:: PROMPT ::
Up to and including the final line, retype each line of the records below, starting with the one that contains "Kontakt (789, 150)".
GIVEN RECORDS Start Marker
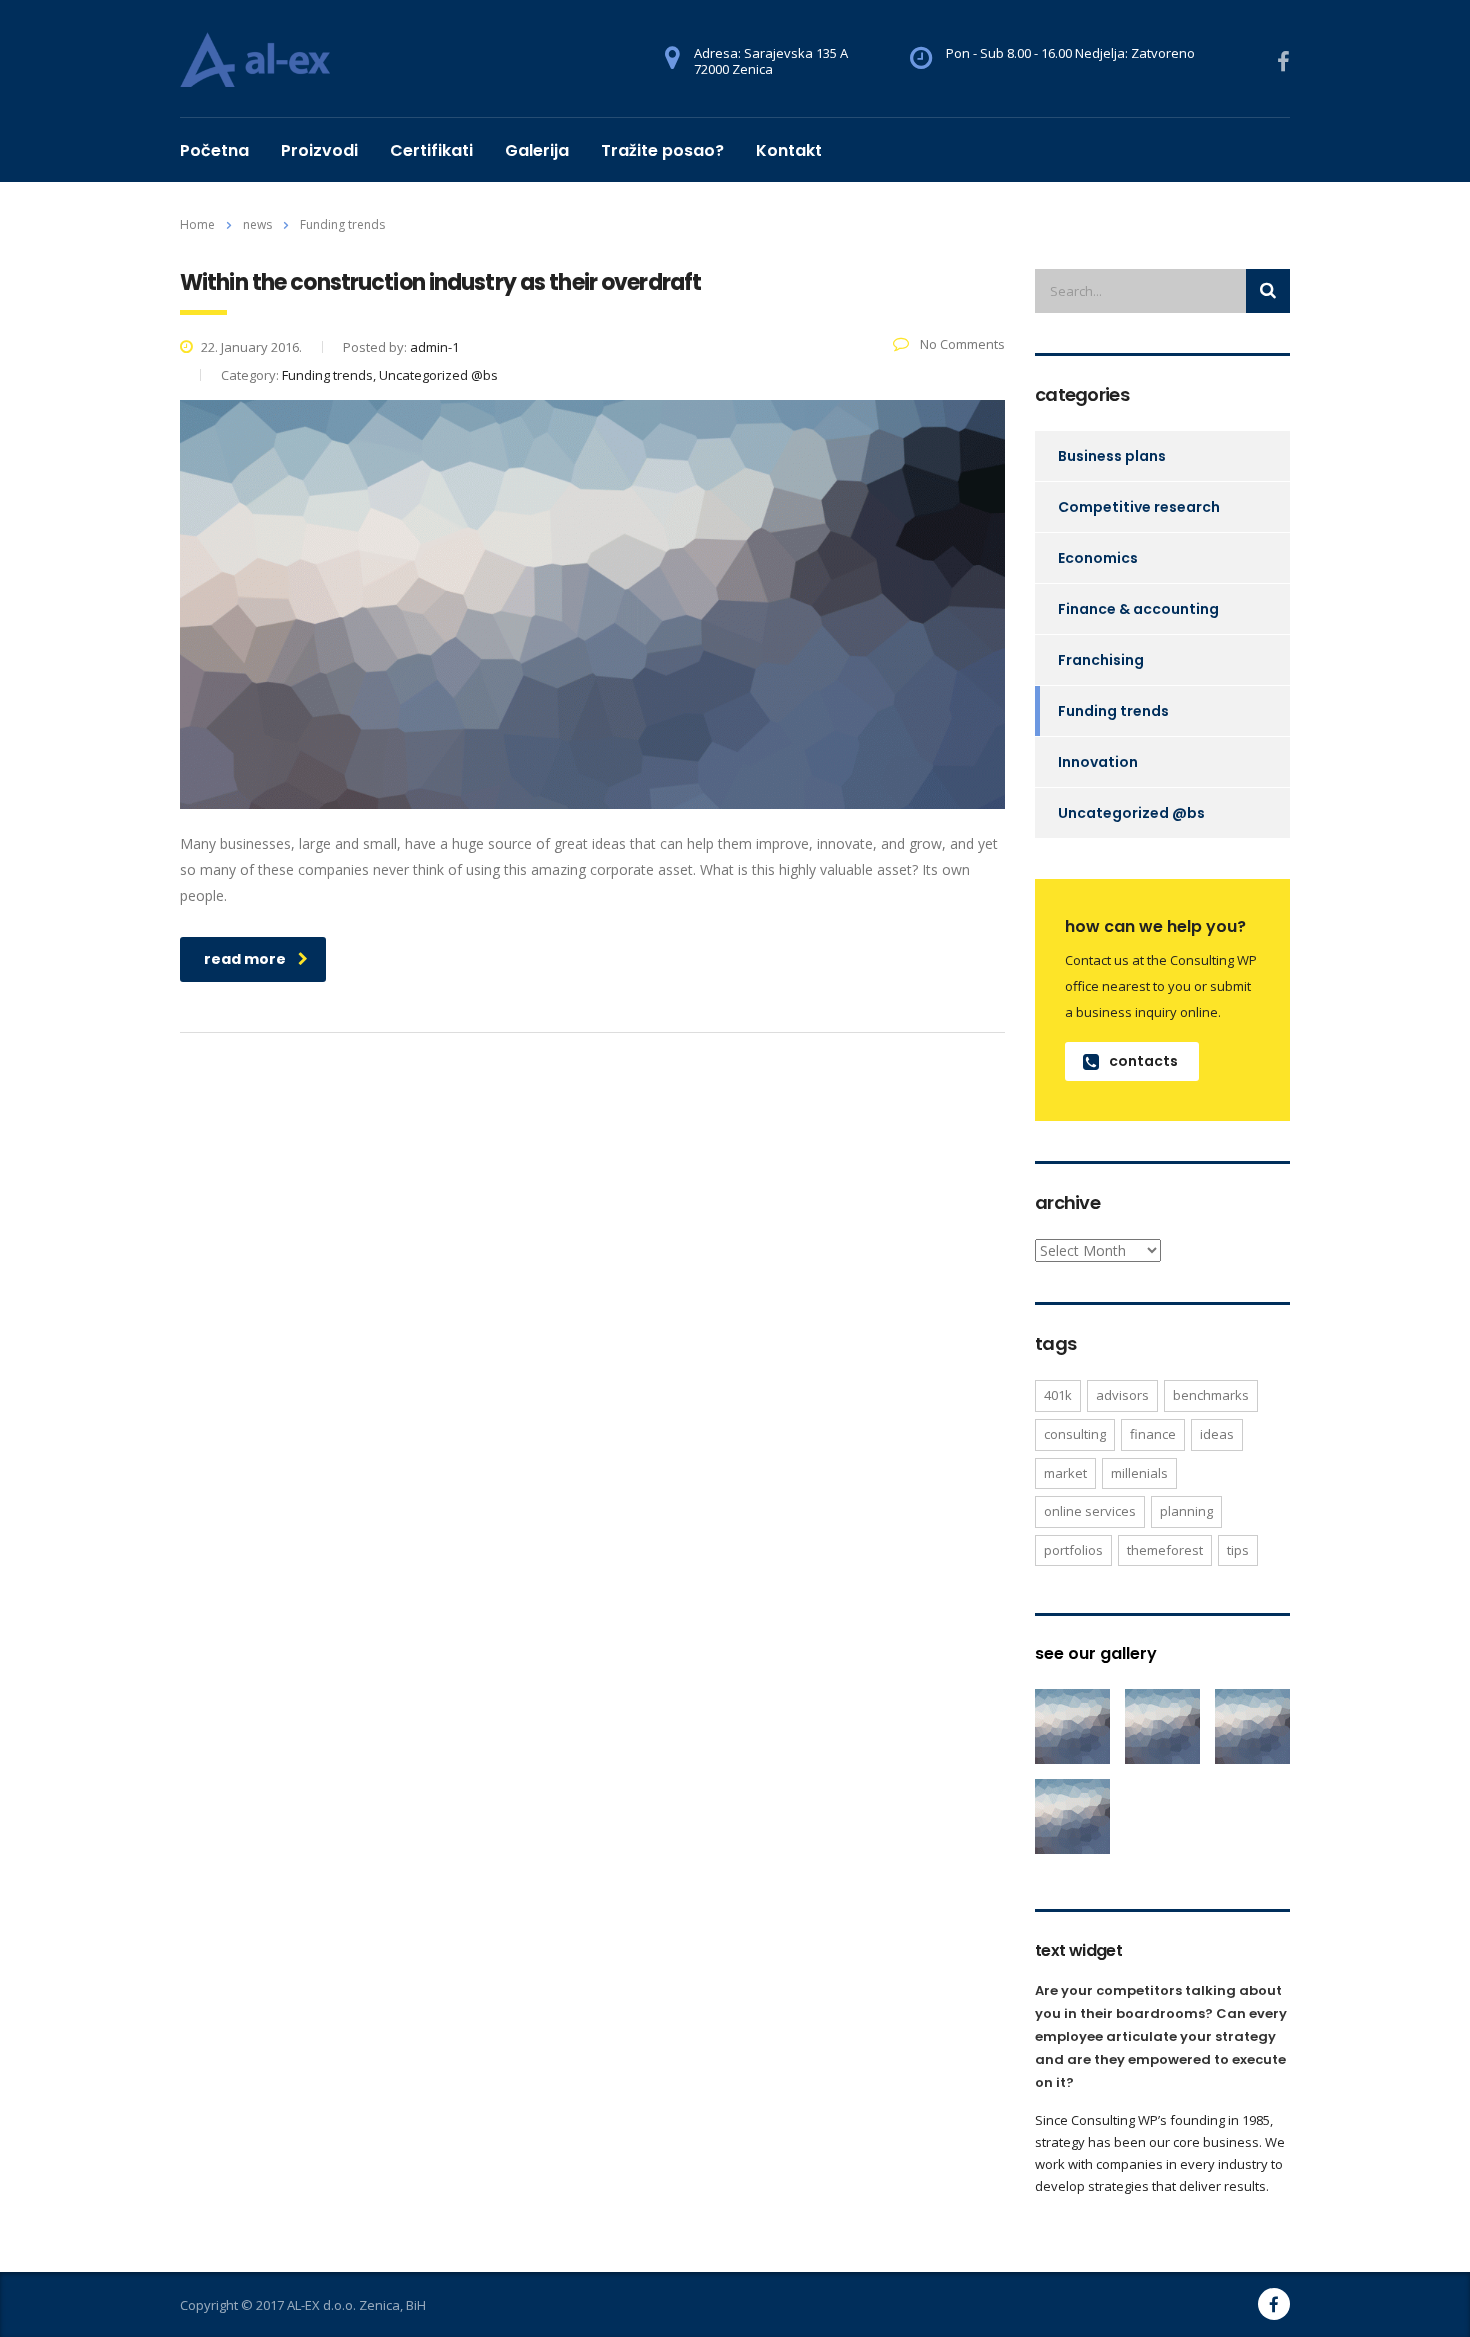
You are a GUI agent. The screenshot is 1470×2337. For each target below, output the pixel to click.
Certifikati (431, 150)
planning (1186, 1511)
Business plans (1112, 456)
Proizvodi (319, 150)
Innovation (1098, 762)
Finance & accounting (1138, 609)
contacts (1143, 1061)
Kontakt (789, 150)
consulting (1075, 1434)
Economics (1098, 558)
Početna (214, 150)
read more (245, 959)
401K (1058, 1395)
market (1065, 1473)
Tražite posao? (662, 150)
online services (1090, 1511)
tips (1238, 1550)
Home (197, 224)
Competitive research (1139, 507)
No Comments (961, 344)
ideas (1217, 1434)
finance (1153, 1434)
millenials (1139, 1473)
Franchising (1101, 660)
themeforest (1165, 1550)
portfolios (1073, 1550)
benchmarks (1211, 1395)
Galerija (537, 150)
GIVEN RECORDS End Marker
:: RESULT OF THE EXERCISE ::
Kontakt (789, 150)
consulting (1075, 1434)
Economics (1098, 558)
Početna (214, 150)
read more (245, 959)
401K (1058, 1395)
market (1065, 1473)
Tražite posao? (662, 150)
online services (1090, 1511)
tips (1238, 1550)
Home (197, 224)
Competitive research (1139, 507)
No Comments (961, 344)
ideas (1217, 1434)
finance (1153, 1434)
millenials (1139, 1473)
Franchising (1101, 660)
themeforest (1165, 1550)
portfolios (1073, 1550)
benchmarks (1211, 1395)
Galerija (537, 150)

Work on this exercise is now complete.